With the second night of good and uninterrupted sleep after my last punishment behind me, I had time to think about my reactions on demands, rules and discipline and how I cope with them. At first sight, it is plain easy. Slavegirls do as told. Sure, true, I love that, most of the time. But I am a human being and therefore I am moody, have fits now and then, temper tantrums included, always in the wrong moment, and sometimes I have the feeling they are out of my control, unless I have Master’s help with that. This does not mean that I am like a volcano, just waiting to erupt, and nobody knows when. I think I am just like any other human being and not in best form all the time. Therefore I also have moments of self-loathing, reproach, doubts, or unwillingness. 
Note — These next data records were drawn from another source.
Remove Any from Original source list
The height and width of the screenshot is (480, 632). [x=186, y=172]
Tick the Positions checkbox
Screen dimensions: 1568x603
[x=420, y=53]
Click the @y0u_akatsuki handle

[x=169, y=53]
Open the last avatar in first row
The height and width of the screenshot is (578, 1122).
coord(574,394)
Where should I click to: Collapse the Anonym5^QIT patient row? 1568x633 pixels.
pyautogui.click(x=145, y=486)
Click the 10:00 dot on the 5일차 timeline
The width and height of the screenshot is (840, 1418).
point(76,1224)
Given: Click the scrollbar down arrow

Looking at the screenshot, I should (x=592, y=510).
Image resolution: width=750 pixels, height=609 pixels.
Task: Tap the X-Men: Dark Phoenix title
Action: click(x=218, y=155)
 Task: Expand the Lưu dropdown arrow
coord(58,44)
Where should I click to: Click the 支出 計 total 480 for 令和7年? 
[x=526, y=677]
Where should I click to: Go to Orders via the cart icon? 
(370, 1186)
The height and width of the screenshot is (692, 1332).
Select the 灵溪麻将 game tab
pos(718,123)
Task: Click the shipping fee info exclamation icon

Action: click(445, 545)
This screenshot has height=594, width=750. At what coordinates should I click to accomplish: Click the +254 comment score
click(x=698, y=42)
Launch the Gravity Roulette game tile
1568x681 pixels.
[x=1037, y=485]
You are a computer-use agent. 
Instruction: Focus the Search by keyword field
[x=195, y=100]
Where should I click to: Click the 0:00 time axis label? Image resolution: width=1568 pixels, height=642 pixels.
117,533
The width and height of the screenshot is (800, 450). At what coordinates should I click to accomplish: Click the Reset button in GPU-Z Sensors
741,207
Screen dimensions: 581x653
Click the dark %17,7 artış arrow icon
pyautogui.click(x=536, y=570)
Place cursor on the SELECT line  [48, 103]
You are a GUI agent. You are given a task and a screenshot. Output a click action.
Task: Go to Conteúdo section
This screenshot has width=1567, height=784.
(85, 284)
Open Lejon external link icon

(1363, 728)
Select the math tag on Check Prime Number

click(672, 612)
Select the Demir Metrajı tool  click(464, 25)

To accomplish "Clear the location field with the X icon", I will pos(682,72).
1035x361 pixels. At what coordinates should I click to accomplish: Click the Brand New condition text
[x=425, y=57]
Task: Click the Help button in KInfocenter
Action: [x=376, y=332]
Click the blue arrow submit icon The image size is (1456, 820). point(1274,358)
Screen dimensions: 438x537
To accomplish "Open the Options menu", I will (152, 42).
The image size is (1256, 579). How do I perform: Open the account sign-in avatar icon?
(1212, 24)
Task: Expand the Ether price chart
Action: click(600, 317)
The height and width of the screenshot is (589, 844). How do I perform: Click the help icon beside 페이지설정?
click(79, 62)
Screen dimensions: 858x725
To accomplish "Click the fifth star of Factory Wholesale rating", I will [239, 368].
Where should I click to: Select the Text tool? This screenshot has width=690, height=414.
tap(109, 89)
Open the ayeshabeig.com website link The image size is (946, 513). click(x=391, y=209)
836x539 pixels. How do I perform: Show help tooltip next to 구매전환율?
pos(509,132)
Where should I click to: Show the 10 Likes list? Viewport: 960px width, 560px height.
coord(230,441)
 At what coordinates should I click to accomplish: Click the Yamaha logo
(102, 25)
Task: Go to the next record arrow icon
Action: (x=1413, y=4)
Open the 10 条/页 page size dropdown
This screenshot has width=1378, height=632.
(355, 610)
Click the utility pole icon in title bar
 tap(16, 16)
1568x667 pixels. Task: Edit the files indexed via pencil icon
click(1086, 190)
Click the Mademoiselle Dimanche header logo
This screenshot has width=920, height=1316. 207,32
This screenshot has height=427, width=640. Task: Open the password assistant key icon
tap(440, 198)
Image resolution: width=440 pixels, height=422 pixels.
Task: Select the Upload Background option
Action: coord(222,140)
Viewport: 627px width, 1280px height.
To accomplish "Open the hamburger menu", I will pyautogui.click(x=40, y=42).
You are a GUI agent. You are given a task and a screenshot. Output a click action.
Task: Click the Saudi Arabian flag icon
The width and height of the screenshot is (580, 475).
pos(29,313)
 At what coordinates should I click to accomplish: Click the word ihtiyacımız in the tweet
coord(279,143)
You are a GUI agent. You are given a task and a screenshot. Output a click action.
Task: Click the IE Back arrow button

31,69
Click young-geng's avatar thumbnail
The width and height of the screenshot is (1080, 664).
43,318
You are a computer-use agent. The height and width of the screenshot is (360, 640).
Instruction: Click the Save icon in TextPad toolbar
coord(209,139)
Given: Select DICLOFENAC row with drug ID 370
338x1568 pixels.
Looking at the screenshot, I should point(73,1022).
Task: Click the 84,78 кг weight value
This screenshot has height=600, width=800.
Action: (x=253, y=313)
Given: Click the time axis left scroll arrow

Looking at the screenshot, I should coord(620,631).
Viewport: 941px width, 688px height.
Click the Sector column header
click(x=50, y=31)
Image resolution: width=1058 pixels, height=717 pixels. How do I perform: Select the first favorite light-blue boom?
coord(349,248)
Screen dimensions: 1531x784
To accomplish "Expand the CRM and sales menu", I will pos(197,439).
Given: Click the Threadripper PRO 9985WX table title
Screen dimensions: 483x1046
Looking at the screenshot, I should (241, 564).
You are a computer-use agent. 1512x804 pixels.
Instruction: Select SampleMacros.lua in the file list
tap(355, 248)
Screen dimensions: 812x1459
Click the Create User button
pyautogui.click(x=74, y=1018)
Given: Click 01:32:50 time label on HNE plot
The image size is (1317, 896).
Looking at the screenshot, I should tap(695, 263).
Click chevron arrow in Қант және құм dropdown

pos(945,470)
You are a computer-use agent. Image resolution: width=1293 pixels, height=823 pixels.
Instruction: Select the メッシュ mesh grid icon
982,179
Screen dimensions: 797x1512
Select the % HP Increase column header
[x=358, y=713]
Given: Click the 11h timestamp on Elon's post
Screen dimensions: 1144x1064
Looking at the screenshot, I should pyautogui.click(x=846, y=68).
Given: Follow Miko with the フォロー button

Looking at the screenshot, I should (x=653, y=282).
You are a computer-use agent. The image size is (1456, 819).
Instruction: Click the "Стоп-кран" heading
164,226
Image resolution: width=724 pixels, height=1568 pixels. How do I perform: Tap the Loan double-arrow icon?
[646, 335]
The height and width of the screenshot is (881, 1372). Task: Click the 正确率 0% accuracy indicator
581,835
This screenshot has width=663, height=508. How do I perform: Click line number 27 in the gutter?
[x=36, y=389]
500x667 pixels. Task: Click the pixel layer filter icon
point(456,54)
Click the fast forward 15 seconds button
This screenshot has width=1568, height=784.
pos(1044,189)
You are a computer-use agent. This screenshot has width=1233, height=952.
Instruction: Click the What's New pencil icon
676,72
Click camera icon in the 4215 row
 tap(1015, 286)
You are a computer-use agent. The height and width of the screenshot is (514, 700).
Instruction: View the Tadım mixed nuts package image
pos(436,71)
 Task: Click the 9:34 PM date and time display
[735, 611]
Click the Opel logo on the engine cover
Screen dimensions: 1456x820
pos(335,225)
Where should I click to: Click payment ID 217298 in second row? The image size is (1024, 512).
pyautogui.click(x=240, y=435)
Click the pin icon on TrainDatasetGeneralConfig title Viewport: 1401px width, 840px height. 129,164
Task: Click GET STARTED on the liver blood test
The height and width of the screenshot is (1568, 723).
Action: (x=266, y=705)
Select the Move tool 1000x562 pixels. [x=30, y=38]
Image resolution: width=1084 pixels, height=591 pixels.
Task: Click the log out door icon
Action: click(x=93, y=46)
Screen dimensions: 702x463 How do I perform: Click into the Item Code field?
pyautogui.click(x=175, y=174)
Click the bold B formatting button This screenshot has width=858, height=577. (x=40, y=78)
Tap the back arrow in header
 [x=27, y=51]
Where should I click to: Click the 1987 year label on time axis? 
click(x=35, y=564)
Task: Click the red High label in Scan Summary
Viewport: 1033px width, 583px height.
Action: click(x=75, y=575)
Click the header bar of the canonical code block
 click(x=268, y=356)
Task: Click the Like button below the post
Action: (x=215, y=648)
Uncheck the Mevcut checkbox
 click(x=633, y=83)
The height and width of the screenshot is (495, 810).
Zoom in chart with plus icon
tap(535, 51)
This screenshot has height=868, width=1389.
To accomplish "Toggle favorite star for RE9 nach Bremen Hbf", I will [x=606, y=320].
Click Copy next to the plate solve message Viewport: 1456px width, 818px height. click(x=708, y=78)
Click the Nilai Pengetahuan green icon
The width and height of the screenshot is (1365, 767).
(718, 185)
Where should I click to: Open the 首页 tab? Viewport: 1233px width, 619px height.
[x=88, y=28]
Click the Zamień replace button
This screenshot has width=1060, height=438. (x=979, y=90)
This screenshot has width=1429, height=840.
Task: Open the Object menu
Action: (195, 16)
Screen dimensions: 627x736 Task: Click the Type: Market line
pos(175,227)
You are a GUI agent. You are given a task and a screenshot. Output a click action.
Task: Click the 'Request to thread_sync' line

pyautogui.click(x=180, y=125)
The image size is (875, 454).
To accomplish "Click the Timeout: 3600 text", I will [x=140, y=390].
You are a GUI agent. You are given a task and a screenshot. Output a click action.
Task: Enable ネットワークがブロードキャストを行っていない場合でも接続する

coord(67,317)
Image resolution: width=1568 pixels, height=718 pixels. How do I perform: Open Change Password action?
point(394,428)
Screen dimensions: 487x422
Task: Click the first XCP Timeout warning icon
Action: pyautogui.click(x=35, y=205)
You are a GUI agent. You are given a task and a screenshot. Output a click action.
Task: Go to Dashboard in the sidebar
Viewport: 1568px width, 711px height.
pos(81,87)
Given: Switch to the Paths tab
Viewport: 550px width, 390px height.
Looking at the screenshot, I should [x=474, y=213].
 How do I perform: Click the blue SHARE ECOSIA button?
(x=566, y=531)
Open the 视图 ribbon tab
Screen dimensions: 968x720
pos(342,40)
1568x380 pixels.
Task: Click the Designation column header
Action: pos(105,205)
Imagine, you had a bad day, one where everything went wrong, you feel bad, you broke a saucer, slipped and fell, got another penalty notice, ruined your favourite painting, ruined your favourite dress, your hair is a mess and you know it. Exaggerated, but I mean this kind of day where you should rather stay in bed. Then there is Master and orders you around, maybe they are just little things, but if it is the wrong moment, you might not be happy to oblige. And I think this is normal and this is also where the real work for a sub or slavegirl starts, because she has to find a way through this situation. Sometimes it is obvious to Master that there might be problems from my side, and we talk about that. It does not mean that I have to do less because of it, but talking about what went wrong, always helps me.When we have these talks, it might start badly, e.g. if I am not willing yet to talk. Sometimes it just takes a bit longer for me. At other times I might not even have realised that something was going on in me, and I need Master to tell me what I behave like. This does not lead to punishments automatically, especially if it is connected to my hormones. 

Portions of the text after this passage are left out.